[[ Text passage, beginning ]]
Today we started off troubleshooting our gels from late last night (thanks Sarah and Ruth!) This is one of the most helpful processes for me. For example, how unexpected results from PCR could be from…
- Using too many cycles so that the reagents are used up and the amplified product degrades
- Incorrect temperatures
- Primer dimers and how to tell the difference (make your product bigger!)
- Nonspecific amplification
We started off with a bunch of PCR. The others started making DIG probes using the primers that had worked for the target pathogens in seastars and corals yesterday and the PCR DIG Probe Synthesis Kit: Roche cat. no 11 636 090 910. Their notes should have more detail on how the abalone RLO protocol was modified.
I re-ran the CAR-1 (coral-associated rickettsia) primers with a different protocol – the same touchdown PCR I described yesterday but it’s nested. This means I ran it once, then I took 1 uL of product from each of the 5 sample tubes from this first run and used that as the template for a second run.
[[ Text passage, end ]]
- [Task list]:
**1.** Reproduce a passage from the PCR lab notes, beginning at the words "Today we started" and stopping after "protocol was modified.".
**2.** List every possible cause of unexpected PCR results that the PCR lab notes give.
**3.** Extend the PCR lab notes by writing what comes after their final sentence.
[[ Material provided, beginning ]]
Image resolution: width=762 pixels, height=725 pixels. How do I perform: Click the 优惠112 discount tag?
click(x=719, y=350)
[[ Material provided, end ]]
[[ Material provided, beginning ]]
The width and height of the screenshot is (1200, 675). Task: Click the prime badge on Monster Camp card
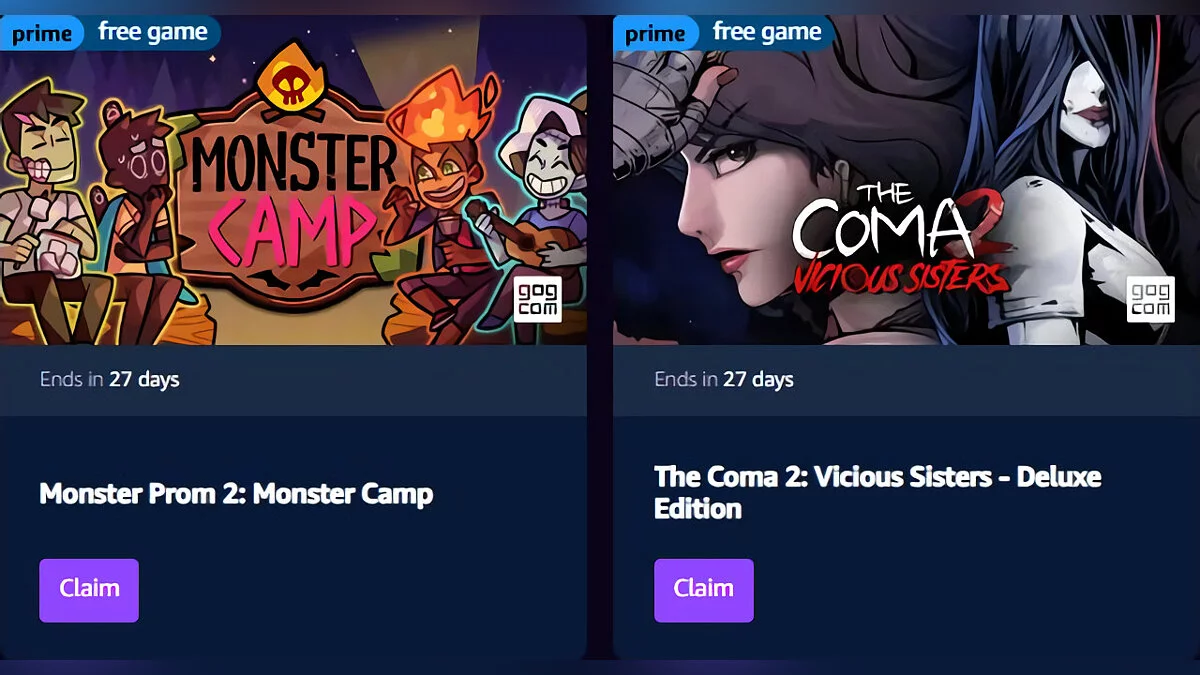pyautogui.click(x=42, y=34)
[[ Material provided, end ]]
- [Results for the exercise]:
**1.**
Today we started off troubleshooting our gels from late last night (thanks Sarah and Ruth!) This is one of the most helpful processes for me. For example, how unexpected results from PCR could be from…
- Using too many cycles so that the reagents are used up and the amplified product degrades
- Incorrect temperatures
- Primer dimers and how to tell the difference (make your product bigger!)
- Nonspecific amplification
We started off with a bunch of PCR. The others started making DIG probes using the primers that had worked for the target pathogens in seastars and corals yesterday and the PCR DIG Probe Synthesis Kit: Roche cat. no 11 636 090 910. Their notes should have more detail on how the abalone RLO protocol was modified.

**2.**
- Using too many cycles so that the reagents are used up and the amplified product degrades
- Incorrect temperatures
- Primer dimers
- Nonspecific amplification

**3.**
I also ran the Ehrlichia primers with an annealing temperature of 56.5 (otherwise our standard PCR steps and reagents). Yesterday it ran best at 55 and we got this improved protocol from Lisa.
Sarah photographed the gel. Overall, the Ehrlichia primers did not amplify anything while the CAR-1 primers amplified a clear, bright band in all the coral samples and not the negative control. However, that band was not around 170 bp as we expected based on Casas et al. so we’re not sure what these primers are amplifying. Looking forward to more troubleshooting discussion tomorrow!